Cuando salieron de la casa les pareció escuchar un emotivo murmullo de admiración.
En el corto trayecto hasta el coche de alquiler, Víctor sufrió el acoso de los tres plumillas, que querían más y más información. No contestó ni a una sola pregunta aunque sí accedió a ser fotografiado como un héroe, pero eso sí, junto a Gian Carlo, Eduardo, don Alfredo y Juan de Dios López Carrillo.
Un grupo de notables se hallaba sentado en la sala de prensa del Cercle del Liceo degustando un buen coñac y fumando unos puros habanos mientras debatían los detalles referentes a la organización de los próximos juegos florales.
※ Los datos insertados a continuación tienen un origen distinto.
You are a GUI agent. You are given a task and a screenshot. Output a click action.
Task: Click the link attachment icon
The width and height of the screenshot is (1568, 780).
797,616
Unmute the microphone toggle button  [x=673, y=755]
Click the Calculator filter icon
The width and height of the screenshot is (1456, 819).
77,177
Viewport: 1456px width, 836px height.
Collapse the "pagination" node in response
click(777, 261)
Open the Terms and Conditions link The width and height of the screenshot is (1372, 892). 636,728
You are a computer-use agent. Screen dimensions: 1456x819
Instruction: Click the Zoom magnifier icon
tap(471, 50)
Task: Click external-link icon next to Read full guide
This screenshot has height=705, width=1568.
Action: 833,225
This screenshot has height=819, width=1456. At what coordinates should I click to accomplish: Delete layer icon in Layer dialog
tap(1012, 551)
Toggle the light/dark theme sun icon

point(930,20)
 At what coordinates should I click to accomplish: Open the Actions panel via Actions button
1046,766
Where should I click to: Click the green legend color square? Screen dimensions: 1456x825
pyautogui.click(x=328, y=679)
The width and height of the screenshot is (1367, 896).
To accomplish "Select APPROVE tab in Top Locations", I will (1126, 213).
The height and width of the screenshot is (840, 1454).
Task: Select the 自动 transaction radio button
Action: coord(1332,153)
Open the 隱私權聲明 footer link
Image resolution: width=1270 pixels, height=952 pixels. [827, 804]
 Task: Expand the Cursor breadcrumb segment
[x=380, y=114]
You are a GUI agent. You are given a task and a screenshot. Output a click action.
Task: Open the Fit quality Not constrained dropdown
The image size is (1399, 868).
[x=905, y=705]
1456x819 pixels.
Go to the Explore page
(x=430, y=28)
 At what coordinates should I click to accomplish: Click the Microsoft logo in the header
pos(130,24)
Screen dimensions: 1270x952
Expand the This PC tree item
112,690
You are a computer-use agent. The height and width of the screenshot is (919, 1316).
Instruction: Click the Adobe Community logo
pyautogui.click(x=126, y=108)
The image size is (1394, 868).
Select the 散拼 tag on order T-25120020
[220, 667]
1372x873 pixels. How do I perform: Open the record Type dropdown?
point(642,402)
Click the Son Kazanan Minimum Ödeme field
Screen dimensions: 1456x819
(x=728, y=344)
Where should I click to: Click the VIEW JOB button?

De aquellos prohombres se decía que eran los verdaderos gobernantes de Barcelona: Eusebi Güell, Manuel Girona, Antonio López y López, Enric de Duran, el alcalde, y media docena más de eminencias charlaban en animada conversación.
– ¡Vaya! -dijo Eusebi Güell poniéndose de pie al ver que Víctor Ros entraba acompañado de un ujier.
Todos se levantaron para estrechar la mano del hombre del momento y se deshicieron en elogios agradeciéndole vivamente que hubiera limpiado de aquella manera su ciudad. Al fin, el recién llegado tomó asiento en una silla, rodeado en semicírculo por las de tan distinguida concurrencia. Parecía algo cortado. Accedió a tomar un café y en cuanto le fue posible dijo:
– Esta misma tarde, en apenas un par de horas, parto hacia Madrid. Tengo allí unos papeleos pendientes para cerrar el caso y supongo que en cosa de tres días podré hallarme en San Sebastián con mi familia.
– Unas merecidas vacaciones, ¿eh? -observó Manuel Girona.